To do:
Extract each line of the data and write it out again exactly.

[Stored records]

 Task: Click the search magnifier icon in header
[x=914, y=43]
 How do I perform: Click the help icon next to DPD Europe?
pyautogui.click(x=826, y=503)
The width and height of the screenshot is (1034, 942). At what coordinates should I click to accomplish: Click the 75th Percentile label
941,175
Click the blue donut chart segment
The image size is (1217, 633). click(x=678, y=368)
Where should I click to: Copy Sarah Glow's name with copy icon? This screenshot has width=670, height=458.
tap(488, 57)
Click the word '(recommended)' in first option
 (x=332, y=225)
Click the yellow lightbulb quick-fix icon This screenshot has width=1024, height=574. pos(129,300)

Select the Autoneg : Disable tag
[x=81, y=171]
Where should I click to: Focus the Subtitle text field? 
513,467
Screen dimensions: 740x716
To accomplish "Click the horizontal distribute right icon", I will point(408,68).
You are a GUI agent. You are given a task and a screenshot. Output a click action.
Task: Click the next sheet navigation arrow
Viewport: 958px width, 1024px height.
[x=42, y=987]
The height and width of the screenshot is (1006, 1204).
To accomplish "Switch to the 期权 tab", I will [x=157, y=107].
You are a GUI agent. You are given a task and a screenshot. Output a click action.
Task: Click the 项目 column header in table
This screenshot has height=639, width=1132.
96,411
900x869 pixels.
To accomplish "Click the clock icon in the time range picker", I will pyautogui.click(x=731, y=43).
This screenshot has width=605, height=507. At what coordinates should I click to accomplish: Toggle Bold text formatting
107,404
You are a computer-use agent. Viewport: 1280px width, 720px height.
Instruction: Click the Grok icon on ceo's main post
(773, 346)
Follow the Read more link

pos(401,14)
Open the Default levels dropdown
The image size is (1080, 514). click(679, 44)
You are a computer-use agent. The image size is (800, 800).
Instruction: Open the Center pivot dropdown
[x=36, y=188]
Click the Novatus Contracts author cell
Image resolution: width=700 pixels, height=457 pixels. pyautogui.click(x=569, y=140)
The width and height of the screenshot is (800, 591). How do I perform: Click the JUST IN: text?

Answer section:
 Task: Click the search magnifier icon in header
[x=914, y=43]
 How do I perform: Click the help icon next to DPD Europe?
pyautogui.click(x=826, y=503)
The width and height of the screenshot is (1034, 942). At what coordinates should I click to accomplish: Click the 75th Percentile label
941,175
Click the blue donut chart segment
The image size is (1217, 633). click(x=678, y=368)
Where should I click to: Copy Sarah Glow's name with copy icon? This screenshot has width=670, height=458.
tap(488, 57)
Click the word '(recommended)' in first option
 (x=332, y=225)
Click the yellow lightbulb quick-fix icon This screenshot has width=1024, height=574. pos(129,300)

Select the Autoneg : Disable tag
[x=81, y=171]
Where should I click to: Focus the Subtitle text field? 
513,467
Screen dimensions: 740x716
To accomplish "Click the horizontal distribute right icon", I will point(408,68).
You are a GUI agent. You are given a task and a screenshot. Output a click action.
Task: Click the next sheet navigation arrow
Viewport: 958px width, 1024px height.
[x=42, y=987]
The height and width of the screenshot is (1006, 1204).
To accomplish "Switch to the 期权 tab", I will [x=157, y=107].
You are a GUI agent. You are given a task and a screenshot. Output a click action.
Task: Click the 项目 column header in table
This screenshot has height=639, width=1132.
96,411
900x869 pixels.
To accomplish "Click the clock icon in the time range picker", I will pyautogui.click(x=731, y=43).
This screenshot has width=605, height=507. At what coordinates should I click to accomplish: Toggle Bold text formatting
107,404
You are a computer-use agent. Viewport: 1280px width, 720px height.
Instruction: Click the Grok icon on ceo's main post
(773, 346)
Follow the Read more link

pos(401,14)
Open the Default levels dropdown
The image size is (1080, 514). click(679, 44)
You are a computer-use agent. The image size is (800, 800).
Instruction: Open the Center pivot dropdown
[x=36, y=188]
Click the Novatus Contracts author cell
Image resolution: width=700 pixels, height=457 pixels. pyautogui.click(x=569, y=140)
The width and height of the screenshot is (800, 591). How do I perform: Click the JUST IN: text?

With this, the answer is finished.